In California, however, this cult, founded by former science fiction writer L. Ron Hubbard, began last year to acquire a measure of respectabiilty.
Somehow, famed San Francisco Forty-niner Quarterback John Brodie was converted. Then the Rev. Vaughn Young, the San Francisco Scientology franchise holder, managed quietly to obtain membership in the Communications Commission of the Northern California Ecumenical Council (formerly the Council of Churches)—which commission includes the Catholic Archdiocese of San Francisco as well as the Northern Californa Board of Rabbis.
YET NEWS OF this new degree of ecumenicity had no sooner leaked out that the Council of the Episcopal Diocese of California was asked by San Carlos Rector David Gordon:
"Why doesn't this commission invite the Satanists as well?"
This leading question, when conveyed to Scientologist Young, evoked a threat that if San Francisco's First Satanist Church is welcomed into the Council's Communications Commission, "I will be gone. I can't tolerate any group that reverences death."
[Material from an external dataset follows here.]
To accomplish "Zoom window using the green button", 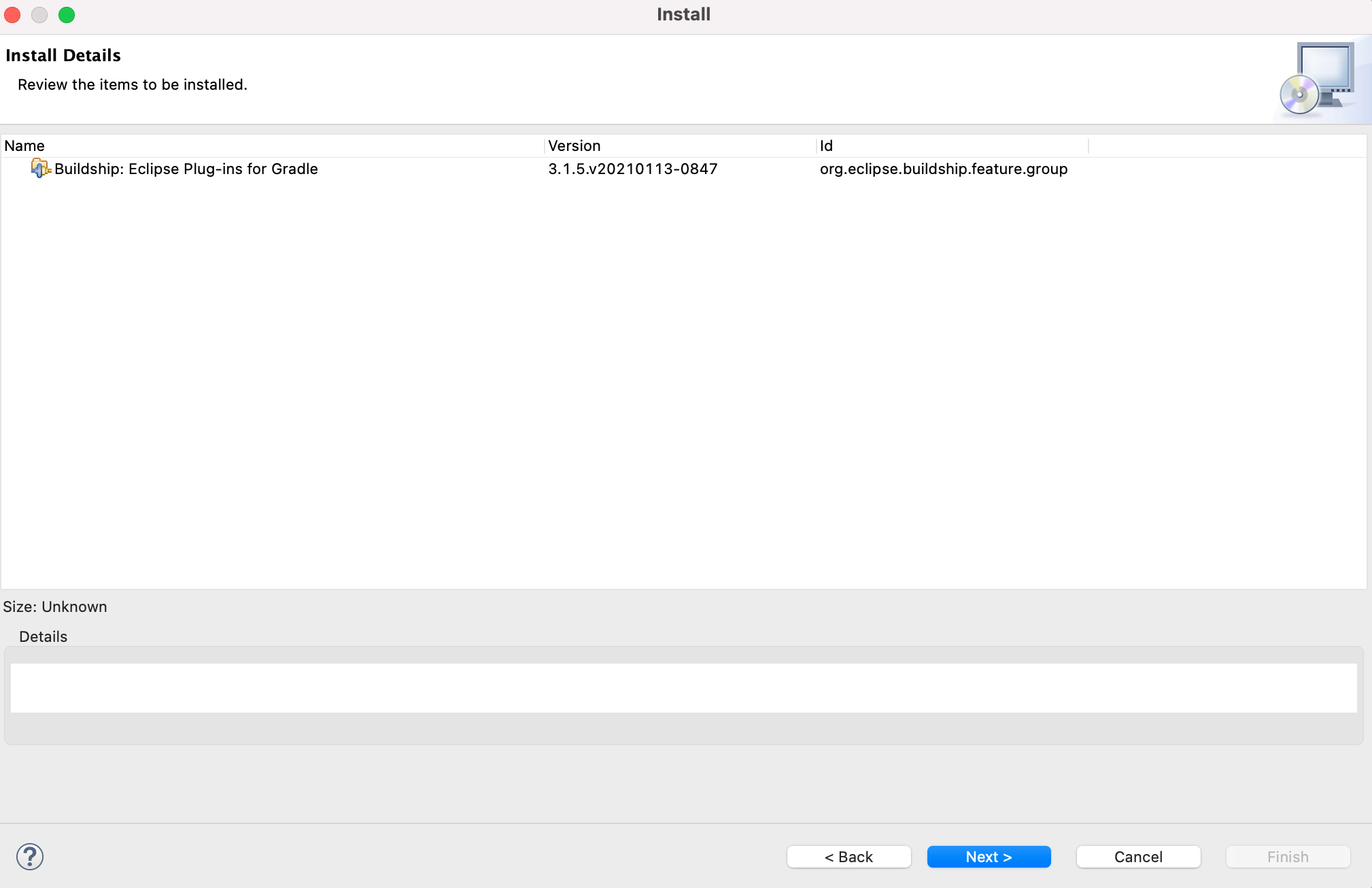I will pos(67,14).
When asked about this rejoinded, Lana Green, executive secretary of the National Network of the Churches of Satan, Inc., laughed devilishly and retorted:
"Well, aren't the Scientologists getting snobbish! We aren't really interested in joining that Council. And maybe it is wise that L. Ron Hubbard stays off shore!'
This was a pointed reference to the fact that for the past six years, founder Hubbard has generally remained aboard his yacht ("The Sea Org") and refused to talk to the press.
BUT SCIENTOLOGY'S most notable defector, the Sea Org's First Mate John McLean of Toronto, recently met with reporters and revealed that Hubbard is enjoying founder's royalties on an estimated 60 million per annum.
It was in Toronto also that Scientology recently suffered an even more devastating setback, when the Province of Ontario's Ministry of Consumer and Commercial Relations refused to recognize Scientology as a church.
Under Section 22 of Ontario's Marriage Act, this government agency can and has denied licenses to cults or purported clergy seking the necessary governmental authority to solemnize marriages.
T. D. Thompson, legal advisor to Ontario's Registrar General, explained:
"The denomination in which the applying clergyman is ordained must have existed for 25 years—and have such aspects of a legitimate and bona fide denomination as a theological seminary, a liturgy and a body of doctrine. Unless these conditions are the case, we simply turn down the application."